(Stored data)
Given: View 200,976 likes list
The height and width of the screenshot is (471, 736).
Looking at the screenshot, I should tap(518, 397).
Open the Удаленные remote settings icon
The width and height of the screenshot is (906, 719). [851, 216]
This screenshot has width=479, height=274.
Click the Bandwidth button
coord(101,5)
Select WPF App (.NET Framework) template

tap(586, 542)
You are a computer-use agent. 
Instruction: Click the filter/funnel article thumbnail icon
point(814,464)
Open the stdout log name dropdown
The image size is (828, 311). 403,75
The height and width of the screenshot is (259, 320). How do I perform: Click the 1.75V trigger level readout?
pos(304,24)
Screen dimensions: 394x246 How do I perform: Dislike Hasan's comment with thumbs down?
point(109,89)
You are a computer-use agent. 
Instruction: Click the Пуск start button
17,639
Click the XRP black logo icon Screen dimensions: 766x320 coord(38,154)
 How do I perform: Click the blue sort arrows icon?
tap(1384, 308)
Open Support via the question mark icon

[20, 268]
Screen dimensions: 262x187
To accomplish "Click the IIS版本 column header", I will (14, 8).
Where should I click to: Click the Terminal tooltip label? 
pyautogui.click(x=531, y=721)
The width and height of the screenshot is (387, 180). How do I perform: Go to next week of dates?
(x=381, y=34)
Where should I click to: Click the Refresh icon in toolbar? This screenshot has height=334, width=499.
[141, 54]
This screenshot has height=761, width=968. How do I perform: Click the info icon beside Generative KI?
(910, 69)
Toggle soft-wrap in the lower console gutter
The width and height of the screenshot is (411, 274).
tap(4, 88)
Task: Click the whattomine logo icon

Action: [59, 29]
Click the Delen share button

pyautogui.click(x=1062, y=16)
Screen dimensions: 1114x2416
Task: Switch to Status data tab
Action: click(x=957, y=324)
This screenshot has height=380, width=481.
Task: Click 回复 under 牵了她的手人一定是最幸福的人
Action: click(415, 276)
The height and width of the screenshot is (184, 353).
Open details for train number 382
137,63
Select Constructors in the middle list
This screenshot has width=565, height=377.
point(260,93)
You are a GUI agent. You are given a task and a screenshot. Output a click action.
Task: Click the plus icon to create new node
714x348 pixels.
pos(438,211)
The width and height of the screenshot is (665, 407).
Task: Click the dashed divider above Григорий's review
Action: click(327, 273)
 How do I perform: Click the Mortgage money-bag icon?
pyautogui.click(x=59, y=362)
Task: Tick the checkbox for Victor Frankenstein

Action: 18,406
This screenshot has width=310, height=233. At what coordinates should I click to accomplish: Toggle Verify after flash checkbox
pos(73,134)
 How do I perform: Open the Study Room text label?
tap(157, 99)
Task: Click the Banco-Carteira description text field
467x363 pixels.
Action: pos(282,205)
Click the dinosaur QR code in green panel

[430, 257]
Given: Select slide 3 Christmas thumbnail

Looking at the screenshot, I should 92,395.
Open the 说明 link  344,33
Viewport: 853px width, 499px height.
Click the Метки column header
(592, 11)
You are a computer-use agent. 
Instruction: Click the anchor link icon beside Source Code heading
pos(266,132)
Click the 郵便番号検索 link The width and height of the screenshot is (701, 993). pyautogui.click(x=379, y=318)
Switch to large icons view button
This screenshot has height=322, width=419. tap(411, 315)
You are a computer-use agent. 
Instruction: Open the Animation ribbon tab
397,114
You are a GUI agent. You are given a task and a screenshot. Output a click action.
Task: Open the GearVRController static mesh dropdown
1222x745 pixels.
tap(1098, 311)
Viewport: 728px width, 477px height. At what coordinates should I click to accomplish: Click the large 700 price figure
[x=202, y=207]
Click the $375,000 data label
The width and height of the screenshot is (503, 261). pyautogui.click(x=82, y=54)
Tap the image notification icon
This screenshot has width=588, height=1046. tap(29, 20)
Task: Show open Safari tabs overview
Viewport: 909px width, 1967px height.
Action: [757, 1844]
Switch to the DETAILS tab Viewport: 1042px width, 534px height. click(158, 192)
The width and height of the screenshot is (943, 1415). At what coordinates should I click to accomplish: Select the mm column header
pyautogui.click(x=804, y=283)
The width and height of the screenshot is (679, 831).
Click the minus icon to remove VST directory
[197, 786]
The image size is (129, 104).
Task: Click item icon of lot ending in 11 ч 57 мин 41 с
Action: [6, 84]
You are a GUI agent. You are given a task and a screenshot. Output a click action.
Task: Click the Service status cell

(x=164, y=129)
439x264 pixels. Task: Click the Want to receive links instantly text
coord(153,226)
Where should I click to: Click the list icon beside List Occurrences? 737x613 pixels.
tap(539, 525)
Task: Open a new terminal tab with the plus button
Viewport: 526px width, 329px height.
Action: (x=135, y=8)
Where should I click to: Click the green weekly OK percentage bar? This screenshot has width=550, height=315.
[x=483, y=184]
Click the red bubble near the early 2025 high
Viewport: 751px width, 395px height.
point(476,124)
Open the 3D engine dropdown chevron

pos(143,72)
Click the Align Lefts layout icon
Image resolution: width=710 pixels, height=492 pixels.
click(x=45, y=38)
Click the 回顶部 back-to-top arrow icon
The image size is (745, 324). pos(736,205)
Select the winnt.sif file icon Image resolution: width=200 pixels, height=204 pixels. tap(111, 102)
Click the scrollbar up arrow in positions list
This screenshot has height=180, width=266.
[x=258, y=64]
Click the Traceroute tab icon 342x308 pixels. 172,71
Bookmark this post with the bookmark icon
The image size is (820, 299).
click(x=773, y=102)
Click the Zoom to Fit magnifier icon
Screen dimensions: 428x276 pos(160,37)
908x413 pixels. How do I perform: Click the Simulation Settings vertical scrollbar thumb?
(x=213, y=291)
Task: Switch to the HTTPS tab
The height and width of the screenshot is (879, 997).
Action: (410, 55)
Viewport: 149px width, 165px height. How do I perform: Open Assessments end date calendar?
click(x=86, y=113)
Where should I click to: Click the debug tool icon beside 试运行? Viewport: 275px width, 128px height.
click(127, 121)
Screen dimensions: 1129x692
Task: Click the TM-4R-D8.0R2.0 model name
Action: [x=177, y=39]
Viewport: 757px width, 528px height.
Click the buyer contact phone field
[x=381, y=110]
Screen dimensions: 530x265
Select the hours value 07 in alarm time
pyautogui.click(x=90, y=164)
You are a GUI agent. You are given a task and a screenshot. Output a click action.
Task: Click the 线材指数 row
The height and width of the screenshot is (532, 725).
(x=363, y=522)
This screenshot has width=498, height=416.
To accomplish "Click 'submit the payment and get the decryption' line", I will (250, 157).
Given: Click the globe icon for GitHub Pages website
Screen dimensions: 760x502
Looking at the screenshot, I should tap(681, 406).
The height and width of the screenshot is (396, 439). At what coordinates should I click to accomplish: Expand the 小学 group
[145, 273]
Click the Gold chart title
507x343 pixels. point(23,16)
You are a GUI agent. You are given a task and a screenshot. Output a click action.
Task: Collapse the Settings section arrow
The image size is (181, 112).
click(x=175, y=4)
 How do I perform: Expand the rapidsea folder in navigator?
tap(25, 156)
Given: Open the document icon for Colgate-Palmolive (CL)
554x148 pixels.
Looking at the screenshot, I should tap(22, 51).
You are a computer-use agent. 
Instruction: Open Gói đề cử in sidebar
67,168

- [EXERCISE REQUIREMENTS]:
Without leaving anything out, quote all the data.

- [ANSWER FOR THIS EXERCISE]:
Given: View 200,976 likes list
The height and width of the screenshot is (471, 736).
Looking at the screenshot, I should tap(518, 397).
Open the Удаленные remote settings icon
The width and height of the screenshot is (906, 719). [851, 216]
This screenshot has width=479, height=274.
Click the Bandwidth button
coord(101,5)
Select WPF App (.NET Framework) template

tap(586, 542)
You are a computer-use agent. 
Instruction: Click the filter/funnel article thumbnail icon
point(814,464)
Open the stdout log name dropdown
The image size is (828, 311). 403,75
The height and width of the screenshot is (259, 320). How do I perform: Click the 1.75V trigger level readout?
pos(304,24)
Screen dimensions: 394x246 How do I perform: Dislike Hasan's comment with thumbs down?
point(109,89)
You are a computer-use agent. 
Instruction: Click the Пуск start button
17,639
Click the XRP black logo icon Screen dimensions: 766x320 coord(38,154)
 How do I perform: Click the blue sort arrows icon?
tap(1384, 308)
Open Support via the question mark icon

[20, 268]
Screen dimensions: 262x187
To accomplish "Click the IIS版本 column header", I will (14, 8).
Where should I click to: Click the Terminal tooltip label? 
pyautogui.click(x=531, y=721)
The width and height of the screenshot is (387, 180). How do I perform: Go to next week of dates?
(x=381, y=34)
Where should I click to: Click the Refresh icon in toolbar? This screenshot has height=334, width=499.
[141, 54]
This screenshot has height=761, width=968. How do I perform: Click the info icon beside Generative KI?
(910, 69)
Toggle soft-wrap in the lower console gutter
The width and height of the screenshot is (411, 274).
tap(4, 88)
Task: Click the whattomine logo icon

Action: [59, 29]
Click the Delen share button

pyautogui.click(x=1062, y=16)
Screen dimensions: 1114x2416
Task: Switch to Status data tab
Action: click(x=957, y=324)
This screenshot has height=380, width=481.
Task: Click 回复 under 牵了她的手人一定是最幸福的人
Action: click(415, 276)
The height and width of the screenshot is (184, 353).
Open details for train number 382
137,63
Select Constructors in the middle list
This screenshot has width=565, height=377.
point(260,93)
You are a GUI agent. You are given a task and a screenshot. Output a click action.
Task: Click the plus icon to create new node
714x348 pixels.
pos(438,211)
The width and height of the screenshot is (665, 407).
Task: Click the dashed divider above Григорий's review
Action: click(327, 273)
 How do I perform: Click the Mortgage money-bag icon?
pyautogui.click(x=59, y=362)
Task: Tick the checkbox for Victor Frankenstein

Action: 18,406
This screenshot has width=310, height=233. At what coordinates should I click to accomplish: Toggle Verify after flash checkbox
pos(73,134)
 How do I perform: Open the Study Room text label?
tap(157, 99)
Task: Click the Banco-Carteira description text field
467x363 pixels.
Action: pos(282,205)
Click the dinosaur QR code in green panel

[430, 257]
Given: Select slide 3 Christmas thumbnail

Looking at the screenshot, I should 92,395.
Open the 说明 link  344,33
Viewport: 853px width, 499px height.
Click the Метки column header
(592, 11)
You are a computer-use agent. 
Instruction: Click the anchor link icon beside Source Code heading
pos(266,132)
Click the 郵便番号検索 link The width and height of the screenshot is (701, 993). pyautogui.click(x=379, y=318)
Switch to large icons view button
This screenshot has height=322, width=419. tap(411, 315)
You are a computer-use agent. 
Instruction: Open the Animation ribbon tab
397,114
You are a GUI agent. You are given a task and a screenshot. Output a click action.
Task: Open the GearVRController static mesh dropdown
1222x745 pixels.
tap(1098, 311)
Viewport: 728px width, 477px height. At what coordinates should I click to accomplish: Click the large 700 price figure
[x=202, y=207]
Click the $375,000 data label
The width and height of the screenshot is (503, 261). pyautogui.click(x=82, y=54)
Tap the image notification icon
This screenshot has width=588, height=1046. tap(29, 20)
Task: Show open Safari tabs overview
Viewport: 909px width, 1967px height.
Action: [757, 1844]
Switch to the DETAILS tab Viewport: 1042px width, 534px height. click(158, 192)
The width and height of the screenshot is (943, 1415). At what coordinates should I click to accomplish: Select the mm column header
pyautogui.click(x=804, y=283)
The width and height of the screenshot is (679, 831).
Click the minus icon to remove VST directory
[197, 786]
The image size is (129, 104).
Task: Click item icon of lot ending in 11 ч 57 мин 41 с
Action: [6, 84]
You are a GUI agent. You are given a task and a screenshot. Output a click action.
Task: Click the Service status cell

(x=164, y=129)
439x264 pixels. Task: Click the Want to receive links instantly text
coord(153,226)
Where should I click to: Click the list icon beside List Occurrences? 737x613 pixels.
tap(539, 525)
Task: Open a new terminal tab with the plus button
Viewport: 526px width, 329px height.
Action: (x=135, y=8)
Where should I click to: Click the green weekly OK percentage bar? This screenshot has width=550, height=315.
[x=483, y=184]
Click the red bubble near the early 2025 high
Viewport: 751px width, 395px height.
point(476,124)
Open the 3D engine dropdown chevron

pos(143,72)
Click the Align Lefts layout icon
Image resolution: width=710 pixels, height=492 pixels.
click(x=45, y=38)
Click the 回顶部 back-to-top arrow icon
The image size is (745, 324). pos(736,205)
Select the winnt.sif file icon Image resolution: width=200 pixels, height=204 pixels. tap(111, 102)
Click the scrollbar up arrow in positions list
This screenshot has height=180, width=266.
[x=258, y=64]
Click the Traceroute tab icon 342x308 pixels. 172,71
Bookmark this post with the bookmark icon
The image size is (820, 299).
click(x=773, y=102)
Click the Zoom to Fit magnifier icon
Screen dimensions: 428x276 pos(160,37)
908x413 pixels. How do I perform: Click the Simulation Settings vertical scrollbar thumb?
(x=213, y=291)
Task: Switch to the HTTPS tab
The height and width of the screenshot is (879, 997).
Action: (410, 55)
Viewport: 149px width, 165px height. How do I perform: Open Assessments end date calendar?
click(x=86, y=113)
Where should I click to: Click the debug tool icon beside 试运行? Viewport: 275px width, 128px height.
click(127, 121)
Screen dimensions: 1129x692
Task: Click the TM-4R-D8.0R2.0 model name
Action: [x=177, y=39]
Viewport: 757px width, 528px height.
Click the buyer contact phone field
[x=381, y=110]
Screen dimensions: 530x265
Select the hours value 07 in alarm time
pyautogui.click(x=90, y=164)
You are a GUI agent. You are given a task and a screenshot. Output a click action.
Task: Click the 线材指数 row
The height and width of the screenshot is (532, 725).
(x=363, y=522)
This screenshot has width=498, height=416.
To accomplish "Click 'submit the payment and get the decryption' line", I will (250, 157).
Given: Click the globe icon for GitHub Pages website
Screen dimensions: 760x502
Looking at the screenshot, I should tap(681, 406).
The height and width of the screenshot is (396, 439). At what coordinates should I click to accomplish: Expand the 小学 group
[145, 273]
Click the Gold chart title
507x343 pixels. point(23,16)
You are a GUI agent. You are given a task and a screenshot. Output a click action.
Task: Collapse the Settings section arrow
The image size is (181, 112).
click(x=175, y=4)
 How do I perform: Expand the rapidsea folder in navigator?
tap(25, 156)
Given: Open the document icon for Colgate-Palmolive (CL)
554x148 pixels.
Looking at the screenshot, I should tap(22, 51).
You are a computer-use agent. 
Instruction: Open Gói đề cử in sidebar
67,168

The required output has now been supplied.